-- start of Records for processing --
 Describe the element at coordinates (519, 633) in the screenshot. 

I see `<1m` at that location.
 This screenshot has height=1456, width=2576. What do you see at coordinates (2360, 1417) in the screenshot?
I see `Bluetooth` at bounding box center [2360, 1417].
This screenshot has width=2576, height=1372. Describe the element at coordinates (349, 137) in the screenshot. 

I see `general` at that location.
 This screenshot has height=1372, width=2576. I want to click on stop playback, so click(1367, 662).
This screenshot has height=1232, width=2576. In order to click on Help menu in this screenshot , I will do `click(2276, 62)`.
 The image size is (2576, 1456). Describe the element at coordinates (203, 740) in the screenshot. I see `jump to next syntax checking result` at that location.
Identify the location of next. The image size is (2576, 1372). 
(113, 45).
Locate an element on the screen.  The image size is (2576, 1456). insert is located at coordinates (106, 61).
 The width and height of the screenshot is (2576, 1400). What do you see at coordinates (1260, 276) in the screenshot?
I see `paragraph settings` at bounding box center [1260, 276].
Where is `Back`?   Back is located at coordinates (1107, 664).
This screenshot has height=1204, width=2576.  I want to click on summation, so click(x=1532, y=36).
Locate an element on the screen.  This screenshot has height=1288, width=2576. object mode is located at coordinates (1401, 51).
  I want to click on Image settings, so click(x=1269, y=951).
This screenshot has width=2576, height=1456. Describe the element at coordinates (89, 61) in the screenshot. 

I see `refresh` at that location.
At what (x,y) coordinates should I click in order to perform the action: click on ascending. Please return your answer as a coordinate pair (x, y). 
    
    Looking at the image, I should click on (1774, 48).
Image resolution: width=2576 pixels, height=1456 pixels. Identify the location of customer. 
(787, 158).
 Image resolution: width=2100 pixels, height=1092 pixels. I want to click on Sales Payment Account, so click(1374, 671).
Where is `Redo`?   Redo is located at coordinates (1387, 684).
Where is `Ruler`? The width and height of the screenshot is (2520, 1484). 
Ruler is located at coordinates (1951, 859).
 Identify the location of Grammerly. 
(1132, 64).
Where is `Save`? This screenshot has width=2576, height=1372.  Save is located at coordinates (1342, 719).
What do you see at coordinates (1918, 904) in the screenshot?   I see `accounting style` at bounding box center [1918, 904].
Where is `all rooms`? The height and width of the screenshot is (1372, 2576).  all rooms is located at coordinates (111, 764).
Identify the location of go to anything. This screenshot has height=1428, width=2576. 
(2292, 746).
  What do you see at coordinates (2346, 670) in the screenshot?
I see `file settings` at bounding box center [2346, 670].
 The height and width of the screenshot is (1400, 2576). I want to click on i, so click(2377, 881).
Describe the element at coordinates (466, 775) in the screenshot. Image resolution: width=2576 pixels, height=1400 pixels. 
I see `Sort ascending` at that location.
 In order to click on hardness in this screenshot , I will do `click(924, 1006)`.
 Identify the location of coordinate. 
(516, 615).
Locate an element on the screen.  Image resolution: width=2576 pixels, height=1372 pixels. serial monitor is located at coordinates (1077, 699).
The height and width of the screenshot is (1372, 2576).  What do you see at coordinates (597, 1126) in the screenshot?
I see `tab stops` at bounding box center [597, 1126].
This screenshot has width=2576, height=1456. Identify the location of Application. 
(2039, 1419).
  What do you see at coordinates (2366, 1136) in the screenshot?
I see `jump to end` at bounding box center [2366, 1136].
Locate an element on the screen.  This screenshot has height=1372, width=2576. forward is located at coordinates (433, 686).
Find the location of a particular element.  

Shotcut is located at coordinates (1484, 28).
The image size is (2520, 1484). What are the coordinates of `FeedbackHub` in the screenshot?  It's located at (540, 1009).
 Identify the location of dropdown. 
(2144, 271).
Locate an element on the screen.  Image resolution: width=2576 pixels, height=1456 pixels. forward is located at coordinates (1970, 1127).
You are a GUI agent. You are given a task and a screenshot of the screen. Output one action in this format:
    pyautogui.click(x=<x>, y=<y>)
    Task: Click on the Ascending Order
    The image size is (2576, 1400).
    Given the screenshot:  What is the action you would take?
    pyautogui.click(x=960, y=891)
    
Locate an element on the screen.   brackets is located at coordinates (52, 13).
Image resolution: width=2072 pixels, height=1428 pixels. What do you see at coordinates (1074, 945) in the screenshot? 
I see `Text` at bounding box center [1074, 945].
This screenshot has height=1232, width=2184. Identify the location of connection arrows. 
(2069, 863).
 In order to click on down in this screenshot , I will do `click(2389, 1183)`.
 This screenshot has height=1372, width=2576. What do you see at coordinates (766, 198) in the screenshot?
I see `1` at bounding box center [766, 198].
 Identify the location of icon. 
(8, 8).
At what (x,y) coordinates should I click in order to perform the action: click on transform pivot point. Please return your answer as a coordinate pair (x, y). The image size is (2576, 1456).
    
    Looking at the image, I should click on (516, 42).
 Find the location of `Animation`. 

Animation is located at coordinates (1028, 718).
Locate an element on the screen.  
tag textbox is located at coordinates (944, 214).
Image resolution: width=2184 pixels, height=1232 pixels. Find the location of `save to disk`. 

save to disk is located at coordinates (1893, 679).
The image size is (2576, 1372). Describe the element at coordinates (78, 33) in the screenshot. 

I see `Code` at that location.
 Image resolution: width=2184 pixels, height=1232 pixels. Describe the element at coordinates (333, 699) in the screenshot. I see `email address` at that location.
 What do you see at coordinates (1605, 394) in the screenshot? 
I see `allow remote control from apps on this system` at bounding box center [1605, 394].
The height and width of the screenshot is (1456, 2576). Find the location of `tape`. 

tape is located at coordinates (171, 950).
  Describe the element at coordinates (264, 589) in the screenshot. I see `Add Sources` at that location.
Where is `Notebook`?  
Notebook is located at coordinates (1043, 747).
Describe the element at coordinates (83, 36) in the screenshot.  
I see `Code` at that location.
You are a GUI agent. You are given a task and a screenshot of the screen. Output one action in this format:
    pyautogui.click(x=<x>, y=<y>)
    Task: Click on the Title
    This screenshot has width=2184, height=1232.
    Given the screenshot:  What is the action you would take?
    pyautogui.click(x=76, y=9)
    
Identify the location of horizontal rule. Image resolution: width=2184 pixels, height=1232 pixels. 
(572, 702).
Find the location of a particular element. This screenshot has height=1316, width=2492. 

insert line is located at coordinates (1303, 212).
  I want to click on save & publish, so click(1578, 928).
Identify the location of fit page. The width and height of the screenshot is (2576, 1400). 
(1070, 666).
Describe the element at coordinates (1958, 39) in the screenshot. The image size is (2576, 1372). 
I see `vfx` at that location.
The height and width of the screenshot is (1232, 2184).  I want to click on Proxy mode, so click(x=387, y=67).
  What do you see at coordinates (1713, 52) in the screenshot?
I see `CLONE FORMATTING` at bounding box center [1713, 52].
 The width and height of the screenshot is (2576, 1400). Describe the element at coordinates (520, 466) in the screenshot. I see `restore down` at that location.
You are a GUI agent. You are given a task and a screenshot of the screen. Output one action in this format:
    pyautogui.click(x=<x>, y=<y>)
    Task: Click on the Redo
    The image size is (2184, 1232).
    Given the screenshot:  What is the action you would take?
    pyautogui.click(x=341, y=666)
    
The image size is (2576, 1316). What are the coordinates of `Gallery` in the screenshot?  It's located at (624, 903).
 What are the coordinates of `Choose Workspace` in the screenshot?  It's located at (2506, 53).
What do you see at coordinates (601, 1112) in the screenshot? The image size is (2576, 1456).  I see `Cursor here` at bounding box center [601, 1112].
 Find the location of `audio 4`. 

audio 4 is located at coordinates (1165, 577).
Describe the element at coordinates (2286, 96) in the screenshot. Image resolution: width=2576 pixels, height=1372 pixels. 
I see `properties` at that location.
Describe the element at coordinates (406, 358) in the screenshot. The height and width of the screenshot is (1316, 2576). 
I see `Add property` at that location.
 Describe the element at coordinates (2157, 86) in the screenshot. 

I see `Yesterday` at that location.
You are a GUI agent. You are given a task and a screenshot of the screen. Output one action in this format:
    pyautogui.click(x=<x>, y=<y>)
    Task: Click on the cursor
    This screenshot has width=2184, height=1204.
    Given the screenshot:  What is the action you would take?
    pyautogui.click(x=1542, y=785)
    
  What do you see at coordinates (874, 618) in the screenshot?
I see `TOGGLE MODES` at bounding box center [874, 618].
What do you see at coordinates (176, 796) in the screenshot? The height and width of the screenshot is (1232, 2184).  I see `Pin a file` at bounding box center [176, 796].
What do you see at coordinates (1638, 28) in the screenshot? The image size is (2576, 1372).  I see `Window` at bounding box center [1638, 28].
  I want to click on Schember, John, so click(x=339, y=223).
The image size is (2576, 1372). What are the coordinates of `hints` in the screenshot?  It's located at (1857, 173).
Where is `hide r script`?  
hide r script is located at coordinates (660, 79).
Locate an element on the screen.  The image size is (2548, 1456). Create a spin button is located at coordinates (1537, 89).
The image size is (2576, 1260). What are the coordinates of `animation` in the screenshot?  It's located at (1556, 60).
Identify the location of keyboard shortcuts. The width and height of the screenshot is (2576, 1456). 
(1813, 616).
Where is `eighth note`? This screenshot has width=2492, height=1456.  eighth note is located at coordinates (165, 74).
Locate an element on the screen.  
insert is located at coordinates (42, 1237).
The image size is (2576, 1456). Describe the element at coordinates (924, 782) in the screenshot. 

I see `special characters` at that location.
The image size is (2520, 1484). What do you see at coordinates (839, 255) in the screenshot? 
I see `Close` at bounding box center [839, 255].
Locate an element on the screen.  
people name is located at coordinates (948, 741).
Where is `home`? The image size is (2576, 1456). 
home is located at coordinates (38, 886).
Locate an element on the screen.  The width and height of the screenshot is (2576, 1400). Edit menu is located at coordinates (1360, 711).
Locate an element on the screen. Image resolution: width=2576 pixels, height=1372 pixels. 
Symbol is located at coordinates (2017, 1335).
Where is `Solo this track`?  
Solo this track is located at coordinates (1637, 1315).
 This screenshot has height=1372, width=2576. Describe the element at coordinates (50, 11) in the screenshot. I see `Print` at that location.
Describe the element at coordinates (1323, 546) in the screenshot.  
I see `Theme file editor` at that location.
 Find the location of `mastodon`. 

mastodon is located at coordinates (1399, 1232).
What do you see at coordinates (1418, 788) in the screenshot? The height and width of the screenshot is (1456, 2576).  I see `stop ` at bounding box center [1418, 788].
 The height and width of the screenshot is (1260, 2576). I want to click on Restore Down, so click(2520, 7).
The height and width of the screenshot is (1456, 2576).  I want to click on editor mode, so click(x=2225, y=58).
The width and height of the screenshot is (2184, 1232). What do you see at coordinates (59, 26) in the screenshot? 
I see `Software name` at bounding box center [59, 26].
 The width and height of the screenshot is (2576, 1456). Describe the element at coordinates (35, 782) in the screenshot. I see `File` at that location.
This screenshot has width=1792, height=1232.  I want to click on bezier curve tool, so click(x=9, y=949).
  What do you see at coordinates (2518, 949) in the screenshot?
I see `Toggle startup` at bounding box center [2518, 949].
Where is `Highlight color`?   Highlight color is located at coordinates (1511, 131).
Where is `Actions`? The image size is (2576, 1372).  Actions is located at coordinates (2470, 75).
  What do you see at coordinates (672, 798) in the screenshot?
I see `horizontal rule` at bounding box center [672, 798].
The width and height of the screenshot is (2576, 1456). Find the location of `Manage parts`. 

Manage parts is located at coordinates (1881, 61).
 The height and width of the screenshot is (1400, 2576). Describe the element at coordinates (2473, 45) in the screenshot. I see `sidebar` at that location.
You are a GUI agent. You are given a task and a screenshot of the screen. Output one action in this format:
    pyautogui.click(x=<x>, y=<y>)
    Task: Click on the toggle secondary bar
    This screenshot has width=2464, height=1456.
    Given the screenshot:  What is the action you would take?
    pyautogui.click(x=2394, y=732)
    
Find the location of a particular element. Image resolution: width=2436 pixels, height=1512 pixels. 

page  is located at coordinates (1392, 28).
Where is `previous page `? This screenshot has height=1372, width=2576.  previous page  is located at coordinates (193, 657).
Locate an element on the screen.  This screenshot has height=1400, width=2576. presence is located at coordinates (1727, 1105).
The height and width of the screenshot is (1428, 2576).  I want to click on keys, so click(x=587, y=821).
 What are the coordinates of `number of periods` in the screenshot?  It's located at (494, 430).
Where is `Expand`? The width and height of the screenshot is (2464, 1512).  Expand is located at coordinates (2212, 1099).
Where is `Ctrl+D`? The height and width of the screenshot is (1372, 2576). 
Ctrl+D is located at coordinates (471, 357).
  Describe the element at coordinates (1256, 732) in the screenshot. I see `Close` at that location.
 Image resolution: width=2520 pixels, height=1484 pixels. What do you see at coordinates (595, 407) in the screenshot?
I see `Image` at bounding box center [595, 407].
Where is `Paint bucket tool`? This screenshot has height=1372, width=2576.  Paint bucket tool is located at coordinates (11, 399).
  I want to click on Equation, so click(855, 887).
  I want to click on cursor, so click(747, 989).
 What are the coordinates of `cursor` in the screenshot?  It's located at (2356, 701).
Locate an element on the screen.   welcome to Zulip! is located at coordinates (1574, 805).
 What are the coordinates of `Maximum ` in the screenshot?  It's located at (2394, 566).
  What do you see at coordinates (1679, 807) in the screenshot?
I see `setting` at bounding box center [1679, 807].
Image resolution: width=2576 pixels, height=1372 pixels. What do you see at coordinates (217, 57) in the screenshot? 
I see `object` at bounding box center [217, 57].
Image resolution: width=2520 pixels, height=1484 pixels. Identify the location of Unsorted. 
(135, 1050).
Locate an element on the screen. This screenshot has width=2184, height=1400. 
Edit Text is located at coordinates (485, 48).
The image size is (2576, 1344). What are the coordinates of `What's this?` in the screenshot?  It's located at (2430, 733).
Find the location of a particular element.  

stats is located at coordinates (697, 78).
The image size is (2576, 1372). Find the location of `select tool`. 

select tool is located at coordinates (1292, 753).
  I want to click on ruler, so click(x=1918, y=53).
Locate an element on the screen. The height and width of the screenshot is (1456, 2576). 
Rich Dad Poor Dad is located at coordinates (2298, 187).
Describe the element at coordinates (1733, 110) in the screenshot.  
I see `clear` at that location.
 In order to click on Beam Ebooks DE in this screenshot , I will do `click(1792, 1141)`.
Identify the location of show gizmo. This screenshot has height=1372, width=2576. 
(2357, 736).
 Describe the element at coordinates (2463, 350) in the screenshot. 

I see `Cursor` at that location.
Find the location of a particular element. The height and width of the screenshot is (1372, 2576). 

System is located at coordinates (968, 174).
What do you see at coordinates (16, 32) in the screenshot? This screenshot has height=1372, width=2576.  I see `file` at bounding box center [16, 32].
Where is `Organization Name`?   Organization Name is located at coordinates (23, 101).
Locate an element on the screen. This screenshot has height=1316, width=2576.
-- end of Records for processing --
__What to do__:
Lay out the rows above as a numbered list without blank lines, starting at the beginning of the rows and ending at the line that contains "center [2360, 1417].".

__Written solution__:
1.  Describe the element at coordinates (519, 633) in the screenshot. 
2. I see `<1m` at that location.
3.  This screenshot has height=1456, width=2576. What do you see at coordinates (2360, 1417) in the screenshot?
4. I see `Bluetooth` at bounding box center [2360, 1417].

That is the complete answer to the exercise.